TASK DETAILS
This task calls for copying each line below that contains "computer".

[Items listed in a dataset]
........

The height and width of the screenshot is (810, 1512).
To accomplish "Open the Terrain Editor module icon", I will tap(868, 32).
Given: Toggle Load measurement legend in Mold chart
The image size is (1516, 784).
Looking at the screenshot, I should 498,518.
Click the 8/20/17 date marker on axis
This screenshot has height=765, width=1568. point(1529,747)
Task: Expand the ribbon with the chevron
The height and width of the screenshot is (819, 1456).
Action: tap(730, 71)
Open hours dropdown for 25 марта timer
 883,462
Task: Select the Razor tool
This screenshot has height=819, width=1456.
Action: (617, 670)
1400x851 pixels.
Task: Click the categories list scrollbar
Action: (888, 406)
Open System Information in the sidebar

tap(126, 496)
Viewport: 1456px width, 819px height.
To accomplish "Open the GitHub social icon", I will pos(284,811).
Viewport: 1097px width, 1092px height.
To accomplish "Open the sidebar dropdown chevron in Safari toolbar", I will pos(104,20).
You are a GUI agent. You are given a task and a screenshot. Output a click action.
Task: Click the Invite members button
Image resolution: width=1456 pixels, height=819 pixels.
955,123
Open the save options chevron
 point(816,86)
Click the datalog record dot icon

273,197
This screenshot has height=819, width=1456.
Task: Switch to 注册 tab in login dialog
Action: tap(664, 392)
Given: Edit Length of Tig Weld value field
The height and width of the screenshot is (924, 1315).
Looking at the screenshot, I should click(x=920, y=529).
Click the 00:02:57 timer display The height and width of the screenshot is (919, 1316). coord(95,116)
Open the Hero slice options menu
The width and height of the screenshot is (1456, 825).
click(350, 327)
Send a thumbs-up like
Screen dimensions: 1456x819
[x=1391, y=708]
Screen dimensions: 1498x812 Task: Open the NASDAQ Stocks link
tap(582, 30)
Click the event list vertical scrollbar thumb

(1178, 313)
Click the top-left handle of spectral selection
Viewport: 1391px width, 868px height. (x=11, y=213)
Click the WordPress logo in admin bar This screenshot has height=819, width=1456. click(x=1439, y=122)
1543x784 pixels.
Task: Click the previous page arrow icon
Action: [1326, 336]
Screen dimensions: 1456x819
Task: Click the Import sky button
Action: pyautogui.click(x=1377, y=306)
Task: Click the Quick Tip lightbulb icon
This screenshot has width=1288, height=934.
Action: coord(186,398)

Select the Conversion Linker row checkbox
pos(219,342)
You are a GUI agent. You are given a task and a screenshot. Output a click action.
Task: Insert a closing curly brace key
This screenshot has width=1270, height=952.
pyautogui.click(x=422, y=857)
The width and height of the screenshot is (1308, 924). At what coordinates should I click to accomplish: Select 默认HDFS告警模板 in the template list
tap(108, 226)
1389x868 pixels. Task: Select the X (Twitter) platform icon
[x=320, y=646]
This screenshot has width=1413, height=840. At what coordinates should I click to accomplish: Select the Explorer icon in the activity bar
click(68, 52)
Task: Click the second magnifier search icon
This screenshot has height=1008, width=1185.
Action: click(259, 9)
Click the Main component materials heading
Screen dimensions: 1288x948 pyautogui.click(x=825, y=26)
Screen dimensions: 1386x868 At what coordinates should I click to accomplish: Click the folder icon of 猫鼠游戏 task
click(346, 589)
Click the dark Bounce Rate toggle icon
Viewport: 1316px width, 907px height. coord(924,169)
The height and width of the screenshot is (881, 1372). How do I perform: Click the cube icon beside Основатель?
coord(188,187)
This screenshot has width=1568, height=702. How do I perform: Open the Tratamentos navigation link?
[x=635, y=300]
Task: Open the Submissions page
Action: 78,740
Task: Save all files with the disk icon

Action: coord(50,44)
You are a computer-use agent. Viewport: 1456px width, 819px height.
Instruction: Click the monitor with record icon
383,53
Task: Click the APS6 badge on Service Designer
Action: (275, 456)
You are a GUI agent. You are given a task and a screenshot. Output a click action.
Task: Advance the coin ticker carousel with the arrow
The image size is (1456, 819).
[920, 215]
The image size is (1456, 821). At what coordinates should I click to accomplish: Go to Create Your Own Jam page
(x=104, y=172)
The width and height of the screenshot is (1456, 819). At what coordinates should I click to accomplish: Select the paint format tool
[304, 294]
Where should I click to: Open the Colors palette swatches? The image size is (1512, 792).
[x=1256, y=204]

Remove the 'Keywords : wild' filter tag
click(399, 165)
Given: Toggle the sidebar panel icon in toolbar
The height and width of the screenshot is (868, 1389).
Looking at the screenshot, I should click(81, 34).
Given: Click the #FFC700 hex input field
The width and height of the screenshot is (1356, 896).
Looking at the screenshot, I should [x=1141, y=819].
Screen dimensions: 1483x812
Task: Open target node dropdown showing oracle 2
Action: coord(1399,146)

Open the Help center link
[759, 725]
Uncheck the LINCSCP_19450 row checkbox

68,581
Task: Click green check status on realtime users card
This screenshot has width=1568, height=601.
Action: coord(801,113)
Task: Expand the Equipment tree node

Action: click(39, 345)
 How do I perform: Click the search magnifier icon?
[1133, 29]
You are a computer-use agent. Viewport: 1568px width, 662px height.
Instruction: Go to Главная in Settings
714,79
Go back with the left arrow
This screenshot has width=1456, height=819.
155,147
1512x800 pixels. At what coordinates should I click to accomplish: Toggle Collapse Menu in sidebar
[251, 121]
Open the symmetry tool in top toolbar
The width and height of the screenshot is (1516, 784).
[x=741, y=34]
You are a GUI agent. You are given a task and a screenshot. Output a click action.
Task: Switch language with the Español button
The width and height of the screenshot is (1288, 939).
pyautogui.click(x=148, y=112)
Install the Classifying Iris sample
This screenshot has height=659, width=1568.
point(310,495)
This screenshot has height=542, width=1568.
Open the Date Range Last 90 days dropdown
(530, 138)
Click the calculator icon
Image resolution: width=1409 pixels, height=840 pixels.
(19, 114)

........

SOLUTION TO THIS EXERCISE
You are a computer-use agent. Viewport: 1456px width, 819px height.
You are a computer-use agent. Viewport: 1568px width, 662px height.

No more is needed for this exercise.